■ YOUR GOAL: Pull out every line of the items below that contains the word "status", matching upper and lower case exactly.
**** THE RECORDS
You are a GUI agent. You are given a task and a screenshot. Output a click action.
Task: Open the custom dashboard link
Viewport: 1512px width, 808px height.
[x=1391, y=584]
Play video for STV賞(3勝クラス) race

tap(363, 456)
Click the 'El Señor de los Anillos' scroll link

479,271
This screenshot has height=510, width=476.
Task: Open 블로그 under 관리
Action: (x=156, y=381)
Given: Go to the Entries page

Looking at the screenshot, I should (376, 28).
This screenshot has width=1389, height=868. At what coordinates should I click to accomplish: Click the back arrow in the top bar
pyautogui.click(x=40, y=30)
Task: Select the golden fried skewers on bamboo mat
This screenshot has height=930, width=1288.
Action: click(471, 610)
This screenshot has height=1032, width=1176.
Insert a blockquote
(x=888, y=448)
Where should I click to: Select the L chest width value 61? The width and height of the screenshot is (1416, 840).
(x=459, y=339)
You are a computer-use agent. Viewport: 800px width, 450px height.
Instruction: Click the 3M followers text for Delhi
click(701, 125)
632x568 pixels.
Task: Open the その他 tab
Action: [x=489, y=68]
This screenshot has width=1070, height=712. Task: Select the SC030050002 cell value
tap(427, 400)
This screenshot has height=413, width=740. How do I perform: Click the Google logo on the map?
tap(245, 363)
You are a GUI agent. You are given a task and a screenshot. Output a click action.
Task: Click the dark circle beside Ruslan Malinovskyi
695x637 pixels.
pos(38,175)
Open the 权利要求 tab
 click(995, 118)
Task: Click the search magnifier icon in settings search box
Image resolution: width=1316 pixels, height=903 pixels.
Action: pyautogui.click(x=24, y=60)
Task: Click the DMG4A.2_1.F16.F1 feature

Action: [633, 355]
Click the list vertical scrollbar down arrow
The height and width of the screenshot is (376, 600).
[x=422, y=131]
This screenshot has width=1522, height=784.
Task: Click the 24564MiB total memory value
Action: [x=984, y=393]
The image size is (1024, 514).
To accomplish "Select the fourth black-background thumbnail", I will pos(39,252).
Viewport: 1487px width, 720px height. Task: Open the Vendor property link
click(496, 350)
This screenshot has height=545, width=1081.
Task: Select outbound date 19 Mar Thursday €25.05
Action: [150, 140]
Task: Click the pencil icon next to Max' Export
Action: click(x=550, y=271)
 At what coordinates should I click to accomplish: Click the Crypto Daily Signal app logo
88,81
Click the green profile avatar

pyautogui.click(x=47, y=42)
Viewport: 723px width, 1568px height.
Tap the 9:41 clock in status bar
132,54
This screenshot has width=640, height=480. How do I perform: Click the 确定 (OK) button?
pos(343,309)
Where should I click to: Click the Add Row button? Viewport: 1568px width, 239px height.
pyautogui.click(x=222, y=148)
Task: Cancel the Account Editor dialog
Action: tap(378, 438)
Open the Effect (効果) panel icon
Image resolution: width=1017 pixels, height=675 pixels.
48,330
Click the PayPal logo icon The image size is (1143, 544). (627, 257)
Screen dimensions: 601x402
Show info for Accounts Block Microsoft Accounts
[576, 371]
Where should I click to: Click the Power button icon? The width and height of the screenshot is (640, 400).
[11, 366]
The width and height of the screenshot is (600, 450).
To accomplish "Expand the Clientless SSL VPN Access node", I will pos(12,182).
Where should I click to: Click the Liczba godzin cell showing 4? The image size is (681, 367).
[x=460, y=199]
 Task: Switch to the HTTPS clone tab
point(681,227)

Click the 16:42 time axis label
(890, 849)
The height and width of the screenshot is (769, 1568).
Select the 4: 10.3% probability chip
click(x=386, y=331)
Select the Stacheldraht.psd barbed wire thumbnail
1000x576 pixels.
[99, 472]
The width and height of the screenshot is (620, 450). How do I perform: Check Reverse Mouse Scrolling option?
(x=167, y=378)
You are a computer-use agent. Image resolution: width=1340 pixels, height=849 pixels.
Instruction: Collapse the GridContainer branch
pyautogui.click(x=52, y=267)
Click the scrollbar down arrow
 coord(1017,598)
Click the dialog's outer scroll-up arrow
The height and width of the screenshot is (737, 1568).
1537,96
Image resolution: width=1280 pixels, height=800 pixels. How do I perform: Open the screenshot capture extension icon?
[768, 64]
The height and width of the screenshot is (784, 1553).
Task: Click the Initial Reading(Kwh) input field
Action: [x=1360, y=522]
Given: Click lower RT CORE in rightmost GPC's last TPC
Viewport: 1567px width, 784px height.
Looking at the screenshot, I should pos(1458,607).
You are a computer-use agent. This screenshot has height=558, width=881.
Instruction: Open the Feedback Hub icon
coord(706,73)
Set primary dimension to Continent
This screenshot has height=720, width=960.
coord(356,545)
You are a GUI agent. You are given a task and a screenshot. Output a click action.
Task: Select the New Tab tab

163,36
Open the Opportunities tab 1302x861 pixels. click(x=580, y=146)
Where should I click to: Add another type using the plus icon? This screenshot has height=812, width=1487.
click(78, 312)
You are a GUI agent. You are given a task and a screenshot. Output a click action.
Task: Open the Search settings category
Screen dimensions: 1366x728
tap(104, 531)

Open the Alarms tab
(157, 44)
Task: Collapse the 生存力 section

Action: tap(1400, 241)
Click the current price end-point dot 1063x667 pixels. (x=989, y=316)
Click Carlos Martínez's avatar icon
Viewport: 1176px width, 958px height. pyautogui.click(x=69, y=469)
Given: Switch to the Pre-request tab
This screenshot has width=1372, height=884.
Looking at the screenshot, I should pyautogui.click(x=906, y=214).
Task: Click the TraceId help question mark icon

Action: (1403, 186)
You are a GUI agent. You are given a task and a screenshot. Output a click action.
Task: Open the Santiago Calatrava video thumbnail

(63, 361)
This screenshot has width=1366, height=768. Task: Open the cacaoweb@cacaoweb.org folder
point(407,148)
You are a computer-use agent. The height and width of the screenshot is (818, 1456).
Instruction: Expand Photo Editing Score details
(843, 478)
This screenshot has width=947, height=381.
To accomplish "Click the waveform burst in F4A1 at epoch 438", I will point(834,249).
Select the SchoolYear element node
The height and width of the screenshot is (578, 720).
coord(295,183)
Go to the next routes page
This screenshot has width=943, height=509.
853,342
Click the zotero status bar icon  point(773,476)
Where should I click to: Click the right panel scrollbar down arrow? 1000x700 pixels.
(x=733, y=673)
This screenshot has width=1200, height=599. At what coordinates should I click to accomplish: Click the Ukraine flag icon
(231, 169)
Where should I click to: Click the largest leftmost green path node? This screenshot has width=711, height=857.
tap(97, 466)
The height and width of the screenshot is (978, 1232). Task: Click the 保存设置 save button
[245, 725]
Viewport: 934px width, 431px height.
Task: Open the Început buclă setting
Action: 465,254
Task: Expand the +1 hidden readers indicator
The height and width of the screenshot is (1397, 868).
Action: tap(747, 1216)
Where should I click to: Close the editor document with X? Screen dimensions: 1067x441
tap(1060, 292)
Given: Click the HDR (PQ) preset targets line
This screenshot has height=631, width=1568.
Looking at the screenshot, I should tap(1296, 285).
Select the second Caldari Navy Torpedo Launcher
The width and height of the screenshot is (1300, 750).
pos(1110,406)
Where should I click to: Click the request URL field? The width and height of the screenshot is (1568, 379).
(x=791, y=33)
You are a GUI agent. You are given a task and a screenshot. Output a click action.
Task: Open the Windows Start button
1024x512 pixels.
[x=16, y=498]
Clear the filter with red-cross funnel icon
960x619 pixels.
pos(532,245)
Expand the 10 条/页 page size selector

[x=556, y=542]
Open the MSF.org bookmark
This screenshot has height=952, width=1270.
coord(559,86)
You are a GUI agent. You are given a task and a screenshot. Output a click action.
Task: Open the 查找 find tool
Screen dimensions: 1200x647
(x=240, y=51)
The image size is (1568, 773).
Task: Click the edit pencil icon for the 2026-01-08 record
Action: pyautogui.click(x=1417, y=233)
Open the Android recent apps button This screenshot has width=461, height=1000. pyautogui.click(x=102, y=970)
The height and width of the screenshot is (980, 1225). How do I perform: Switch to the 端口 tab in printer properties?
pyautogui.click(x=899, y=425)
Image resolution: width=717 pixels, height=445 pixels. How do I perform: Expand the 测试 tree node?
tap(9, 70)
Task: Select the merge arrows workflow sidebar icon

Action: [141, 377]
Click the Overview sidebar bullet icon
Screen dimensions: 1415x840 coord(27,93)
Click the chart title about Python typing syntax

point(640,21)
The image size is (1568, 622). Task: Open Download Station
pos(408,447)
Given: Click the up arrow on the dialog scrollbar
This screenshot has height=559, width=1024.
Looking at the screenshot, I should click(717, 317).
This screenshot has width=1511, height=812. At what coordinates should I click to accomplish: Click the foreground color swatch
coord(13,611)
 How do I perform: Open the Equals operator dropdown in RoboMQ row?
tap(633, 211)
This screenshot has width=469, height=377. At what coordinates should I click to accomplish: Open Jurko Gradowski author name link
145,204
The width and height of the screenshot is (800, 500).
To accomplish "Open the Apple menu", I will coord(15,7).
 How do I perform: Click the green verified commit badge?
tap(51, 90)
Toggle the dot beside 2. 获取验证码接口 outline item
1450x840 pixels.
********
■ EXERCISE OUTPUT:
Tap the 9:41 clock in status bar
Click the zotero status bar icon  point(773,476)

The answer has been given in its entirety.